Propafenone converted recent-onset atrial fibrillation to sinus rhythm in patients with and without heart disease
ACP J Club. 1997 Nov-Dec;127:70. doi:10.7326/ACPJC-1997-127-3-070
Boriani G, Biffi M, Capucci A, et al. Oral propafenone to convert recent-onset atrial fibrillation in patients with and without underlying heart disease. A randomized, controlled trial. Ann Intern Med. 1997 Apr 15; 126:621-5.
To determine the effectiveness and safety of propafenone for converting atrial fibrillation (AF) to sinus rhythm in patients with and without structural heart disease.
Randomized, single-blind, placebo-controlled trial with 8-hour follow-up.
3 teaching hospitals in Italy.
240 patients (mean age 59 y, 57% men) who had recent-onset AF (≤ 7 d). Exclusion criteria were age > 80 years; heart failure (> New York Heart Association class II); mean ventricular rate during AF < 70 beats/min; recent myocardial infarction (< 6 mo); unstable angina pectoris; ventricular preexcitation; complete bundle-branch block, bifascicular or second- or third-degree atrioventricular block; sick sinus syndrome; hypokalemia; renal, hepatic, or thyroid dysfunction; severe hypoxia or metabolic disturbances; or recent (< 8 h) or long-term treatment with digoxin or antiarrhythmic drugs. Based on clinical history, physical examination, echocardiography, and chest radiography, patients were classified as having structural heart disease, hypertension without structural heart disease, or neither.

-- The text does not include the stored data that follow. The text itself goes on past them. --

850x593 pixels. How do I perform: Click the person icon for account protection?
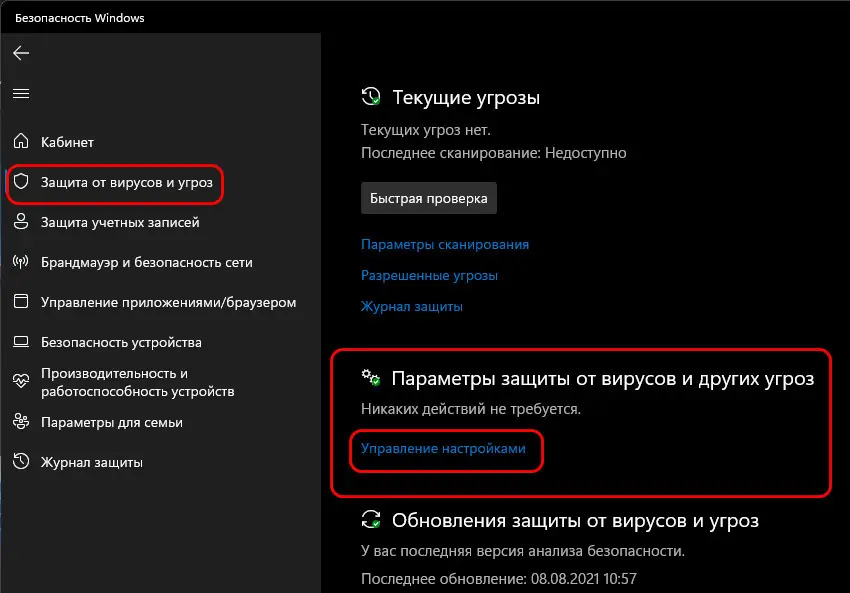coord(21,223)
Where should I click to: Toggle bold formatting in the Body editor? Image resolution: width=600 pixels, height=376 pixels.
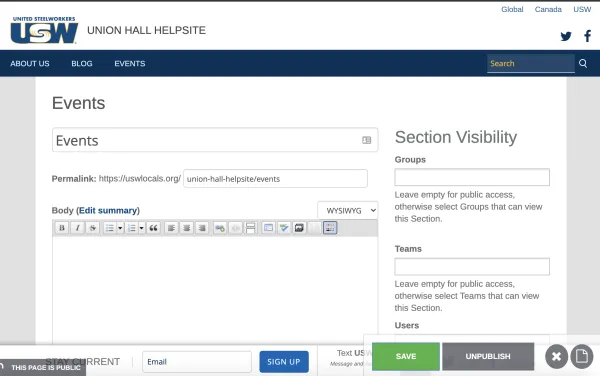(62, 228)
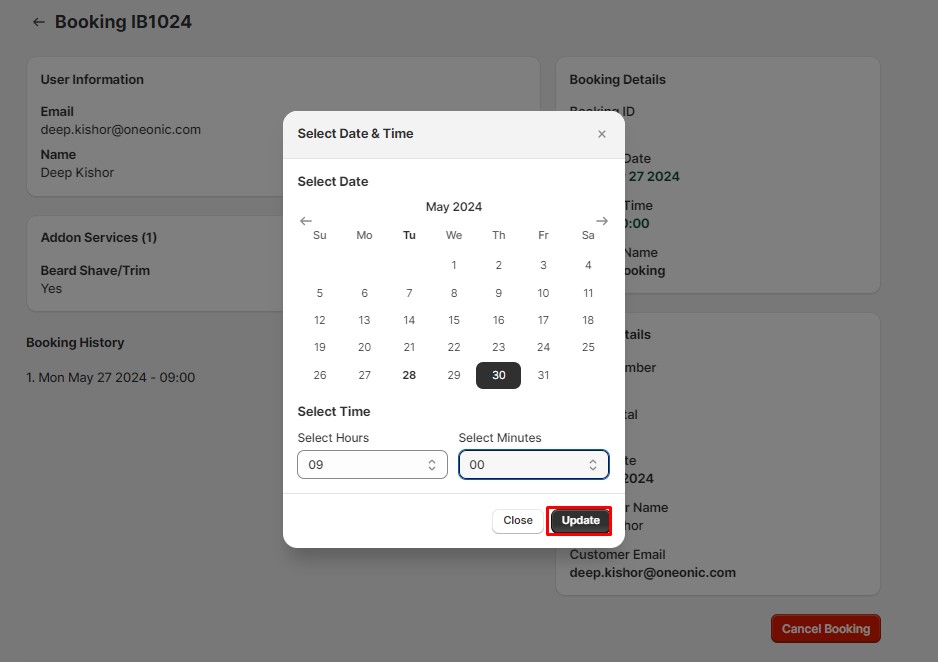
Task: Choose May 1 in the date grid
Action: pos(454,266)
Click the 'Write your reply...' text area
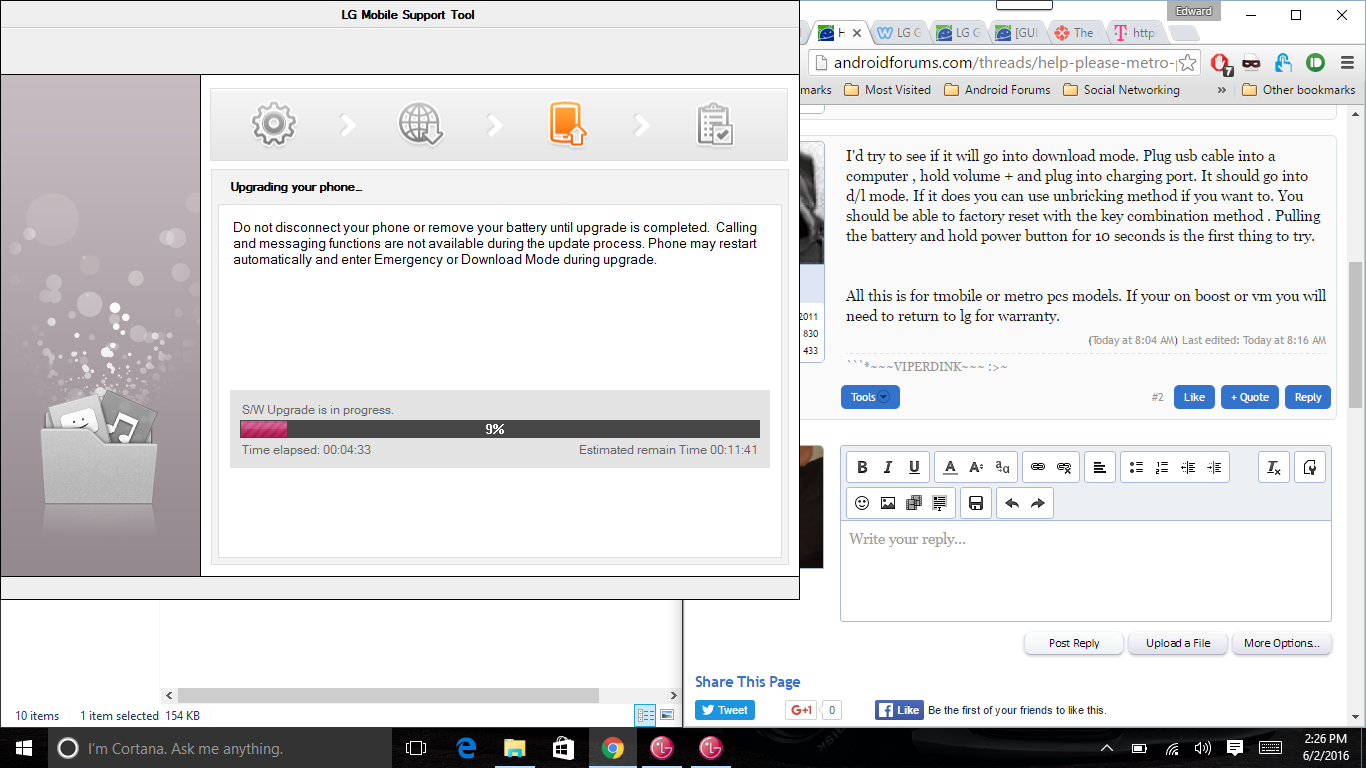Viewport: 1366px width, 768px height. [x=1086, y=571]
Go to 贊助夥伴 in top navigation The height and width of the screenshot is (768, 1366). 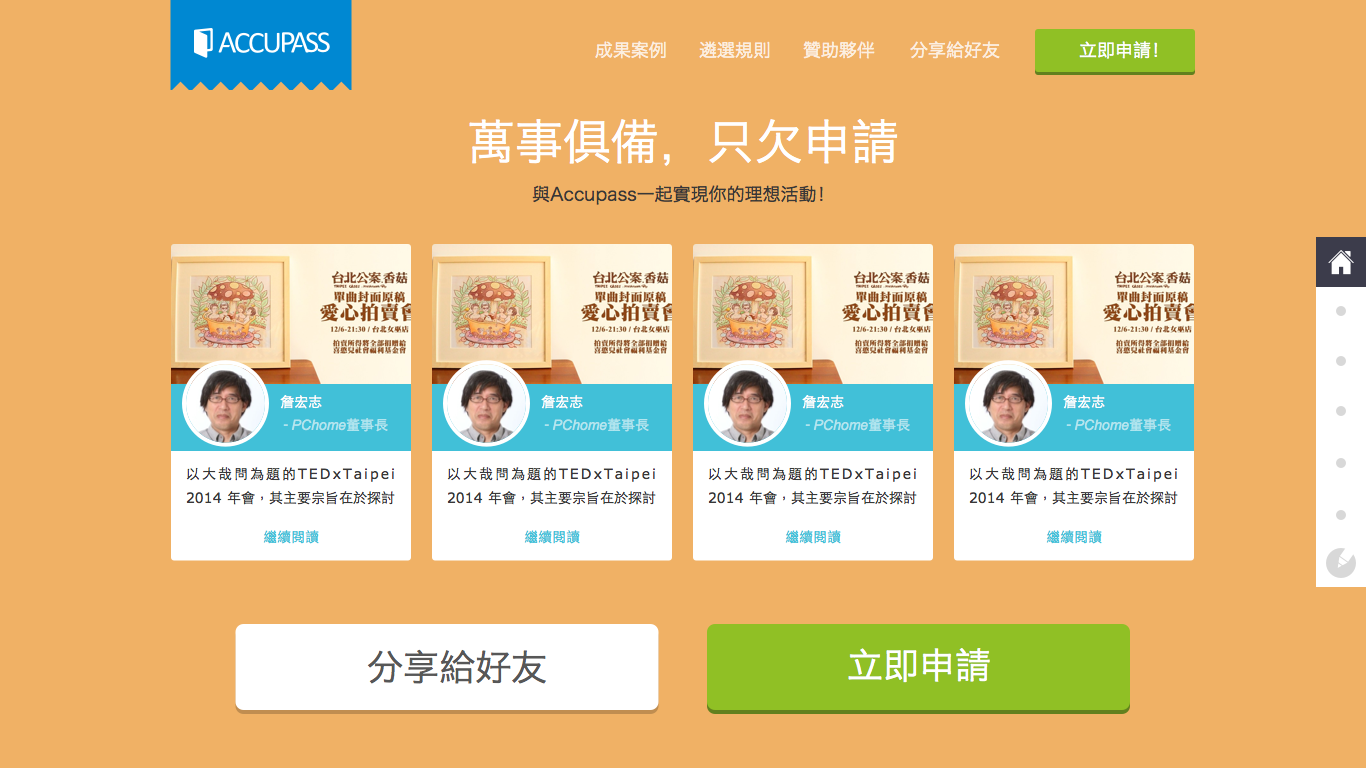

Patients were allocated to oral propafenone (two 300-mg tablets, single dose, single-blind) or placebo.
Main outcome measures
Rates of conversion to sinus rhythm (lasting > 1 h) at 3 and 8 hours.
At 3 and 8 hours, more patients who received propafenone converted to sinus rhythm than those who received placebo (P < 0.001 for both) (Table). Subgroup analysis found that conversion rates were higher in the propa-fenone group than in the placebo group for patients with and without structural heart disease at 3 hours (P < 0.001 and P = 0.02, respectively) and for those with hypertension and structural heart disease at 8 hours (P < 0.001 for both). No proarrhythmic ventricular effects or excess sustained atrial flutter or tachycardia and ventricular pauses occurred with propafenone. QRS widening, hypotension, bradycardia, or junctional rhythm were seen in 9 patients (8%) receiving propafenone.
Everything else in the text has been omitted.